The further to the left or the right you move, the more your lens on life distorts.

Monday, September 02, 2019


I stood on a Florida beach this morning and watched storm-generated waves crashing into a rock jetty. Beyond the rocks and across only 100 miles of ocean, Hurricane Dorian, a Category 5 storm, pummeled the Bahamas with 180 mph winds. It is a truly dangerous and catastrophic storm.

Living in South Florida, hurricanes are a frequent summer and early fall occurrence. They are dangerous and often destructive and in the extreme, can be life threatening. But that's in the extreme. In general, hurricanes are massively inconvenient and sometimes create major problems and expenses for homeowners, renters and businesses. But it's exceedingly rare when people die, and even rarer when people starve or perish from thirst. Yet you'd never know that if you listen to the local and national media narrative.

The media specializes in "catastrophizing" hurricanes and as a consequence, whips some people into a pseudo-hysteria that is as ridiculous as it is unnecessary. Long before the hurricane comes close, gas lines form and the shelves at grocery stores empty. People began to hoard for no good reason because ... hurricane!! One can only wonder what would happen in a real national emergency.

Sure you have to prepare. FEMA does need to position resources, our power company, FP&L has to position workers and equipment, and government officials do need to warn those on the coast about potential evacuation.

But all of this should be tempered by the information gleened from short-term NOAA models, that although extremely useful, still have a "cone of uncertainty," even when predicting a storm's path 3 days out.*

As I write this, Dorian is moving 1 mph and beginning its predicted northward turn (thank goodness). It's highly probably that we won't be in the target zone—this time.


* It's worth noting that even with a relatively well-understood meteorological models, real-time data coming in from aircraft, satellites, ocean buoys, weather data that identifies high and low pressure regions around the storm, there is uncertainly at three days, and considerable uncertainly at 7 days. The predictive hurricane models focus on a path area that is about 150,000 square miles and properly admit that there's a lot of uncertainty at the margins.

Now, for just a second, consider other models that purport to predict climate change, not days or weeks or months out, but decades out. Those models are not as well understood as hurricane models, are notoriously inaccurate when they are applied to known past data and asked to predict current climatic conditions, must consider an order of magnitude more variables that are difficult to collect in real time, and most important, attempt to predict climate across 200 million square miles (the surface of the planet).

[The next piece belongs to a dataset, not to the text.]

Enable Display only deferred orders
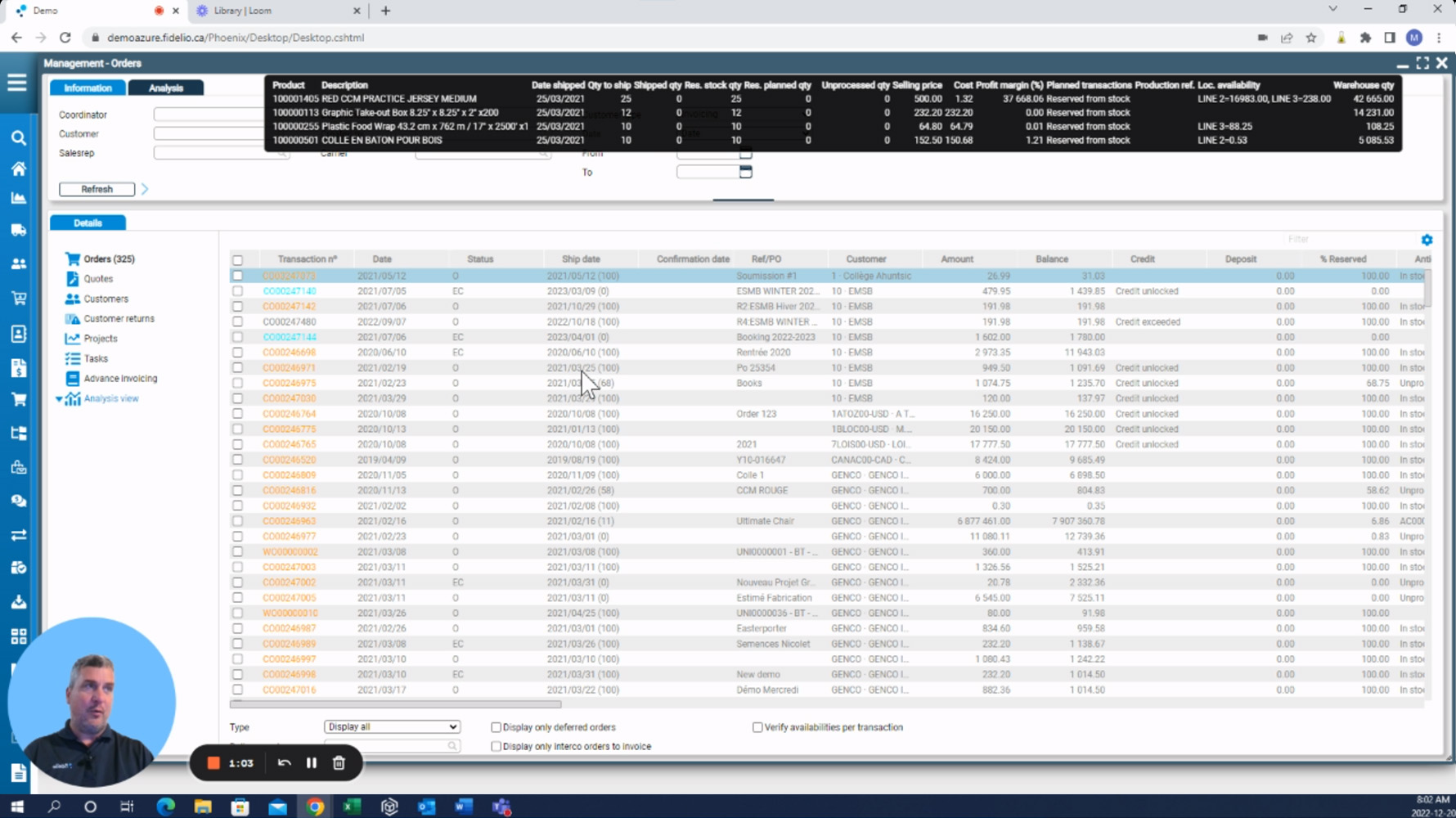 [496, 726]
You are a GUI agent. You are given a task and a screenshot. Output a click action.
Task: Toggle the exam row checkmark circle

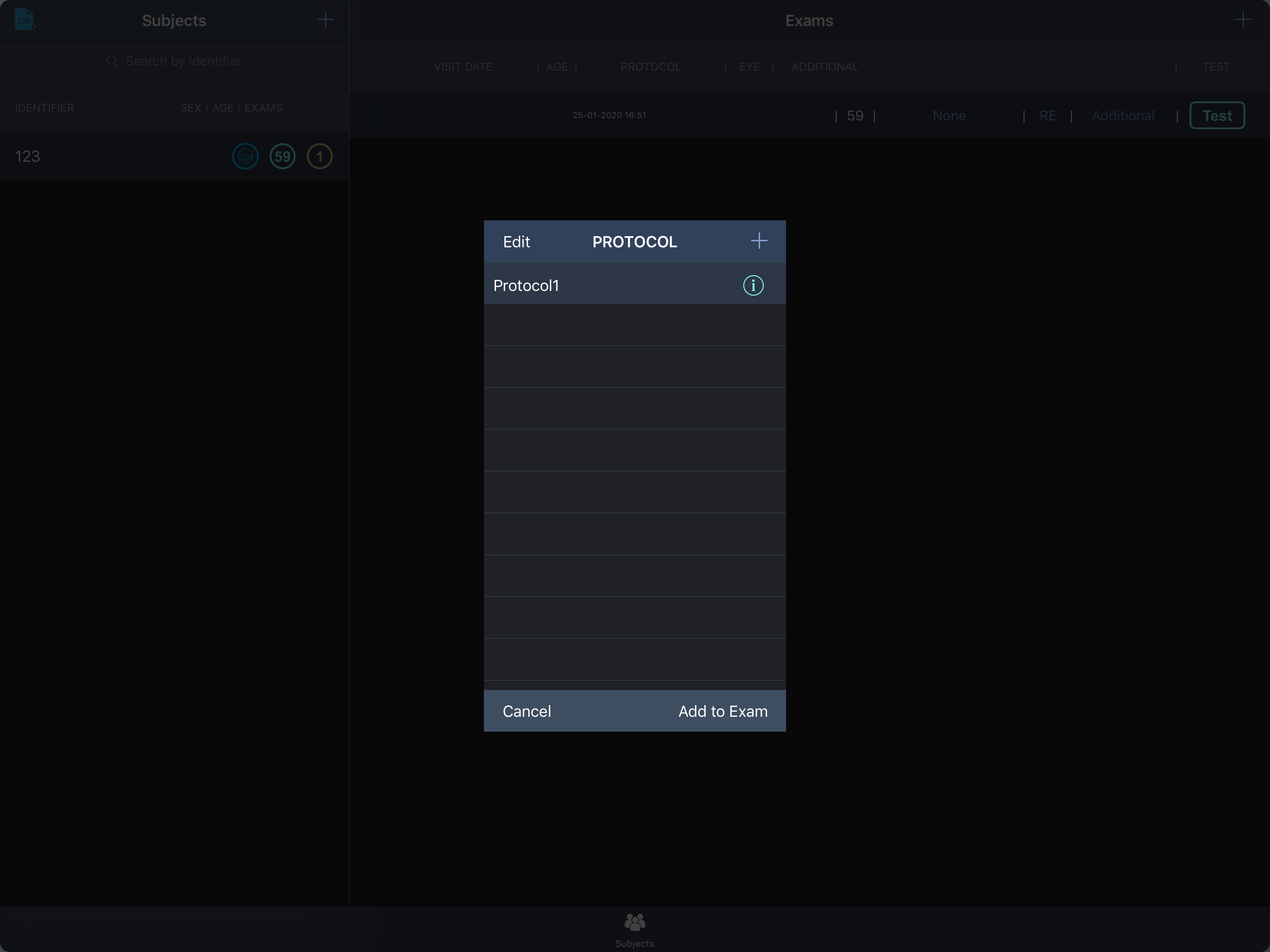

To their credit, meteorologists have the humility to admit that there is considerable statistical uncertainly in their predictions at 5 or 7 or 10 days (that's why the cone of a hurricane predictive model becomes wider and wider as time passes). One would think that climatologists and those politicians who tell us that "the science is settled," would have the humility to admit that there is rather considerable statistical uncertainty in their predictions. After all, they're using provably weaker models to predict a more complex phenomenon that covers an area at least a thousand times as large as hurricane predictions.